I received an E-mail today that I responded to, quickly and efficiently, the answer that came to me as the correct answer to the E-mail. And having such great friends and business partners, one of my friends, who knows me well, saw my response and in essence, wrote back, “Who said that?” Those were not his exact words, but that is the meaning I had gotten out of his words. Him, knowing how I feel about certain things, I suppose he was surprised by my answer that seemed contrary to my current stand on the issue in question.
The obvious answer I would give to the question, “Who said that?” is, “I did.” It’s not as if someone has taken over my E-mail account and has started answering my E-mails for me. And it is not as if someone has taken over my body or my mind and been answering E-mails that are out of character for me. Or is it?
Maybe no one or nothing has taken over my mind, but what if my mind has already been preprogrammed with some information that takes over automatically when triggered and bypasses my current stand, understanding, or ways of being? The issue or question posed by the original E-mail that I received was one that I currently have a desire to explore and learn about, yet my “automatic,” quick response was one of disinterest at the present time. Hmmm. Why would I answer, without thinking, as if I was disinterested or was against exploring it?

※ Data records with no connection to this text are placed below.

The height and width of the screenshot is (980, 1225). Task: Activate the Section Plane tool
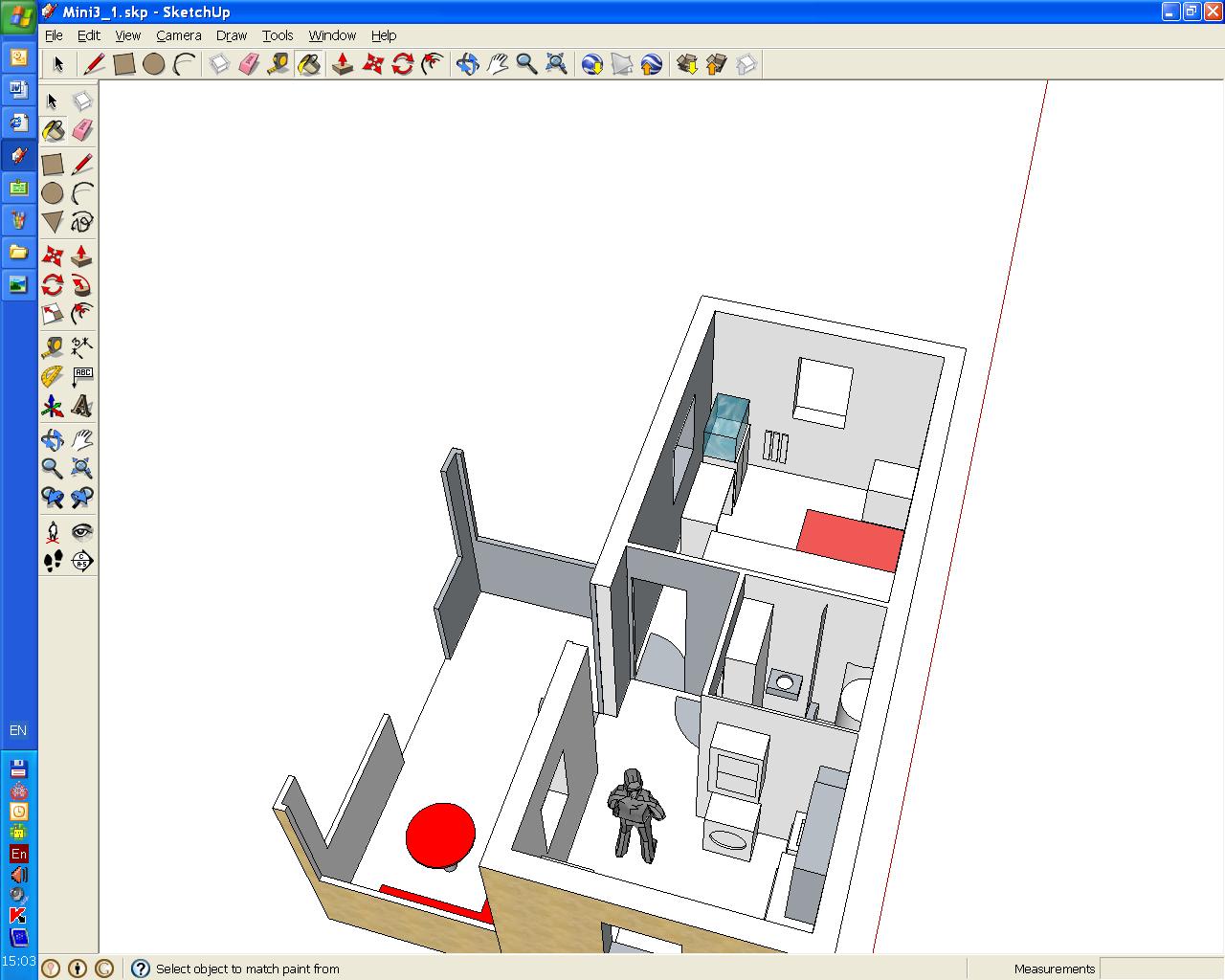82,561
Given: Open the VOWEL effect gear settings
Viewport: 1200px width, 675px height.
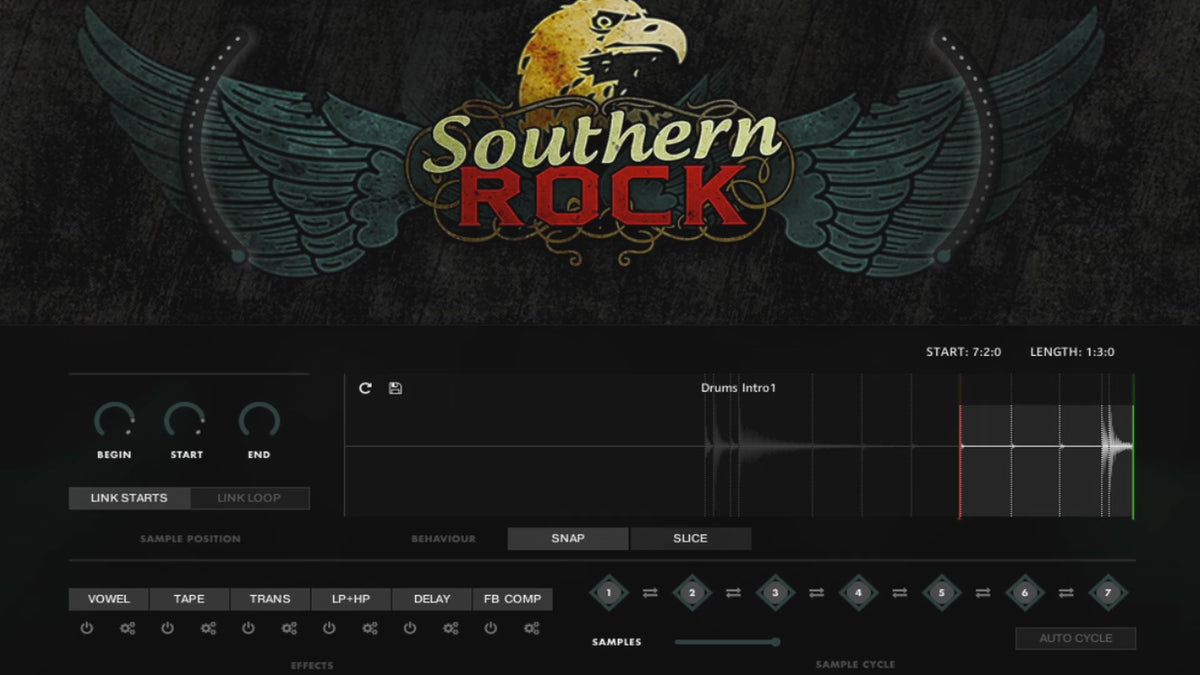Looking at the screenshot, I should pyautogui.click(x=127, y=629).
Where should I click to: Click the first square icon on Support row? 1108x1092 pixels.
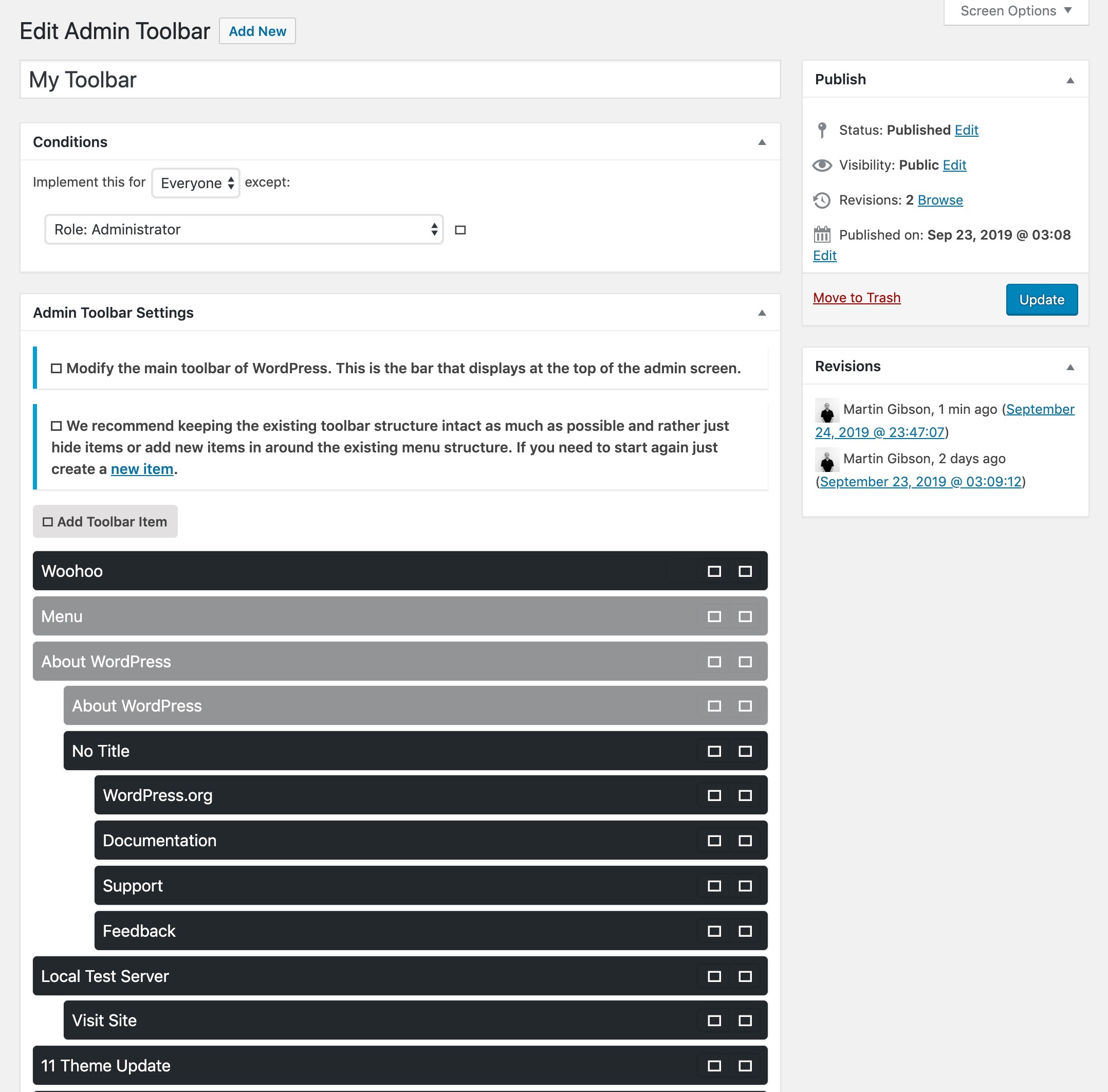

When my friend shot the E-mail back to me and wrote, “Who said that?” having been made to look at it, I was shocked as to what the true answer was. The answer was, my Father. It’s not that the spirit of my Father, who has long been gone, answered for me, but rather, I believe, that his answer to this same question, since it came up in our lives when I was a child, was so strong and his belief so unwavering that my response was almost Pavlovian.
Every time this topic, question or issue would come up, my Father would have the same response. So every time I would hear question “A,” the answer from my Father would be automatically, “B.” So, today, when I was asked question “A” in an E-mail, I automatically responded with “B,” even though I don’t agree with “B” any longer. Scary stuff, right?
It’s interesting how not only am I questioning myself and how many other “automatic” responses I have that bypass my current beliefs or understandings, but whether or not my Father was doing the same thing? I wonder if his belief in “B” was something he believed in, or if he was programmed, either by his Father or Mother, School, Society, Culture, Religion, Government… at the time, and never stopped to think, or had a friend stop him and make him look back at his decision or stand or answers or actions…
And if not “programmed,” I wonder whether my Father would answer with “B” when confronted with “A” because of his personal experiences, fears, ignorance, etc. If my Father were still around, I don’t know if he would be open to my questioning him about this or any of his decisions, answers, comments, beliefs, etc., at this point. But what I do know, is that I am grateful that I have those in my life that care enough about me to stop me and say, “Who said that?” so I can learn how to “speak for myself,” from now on!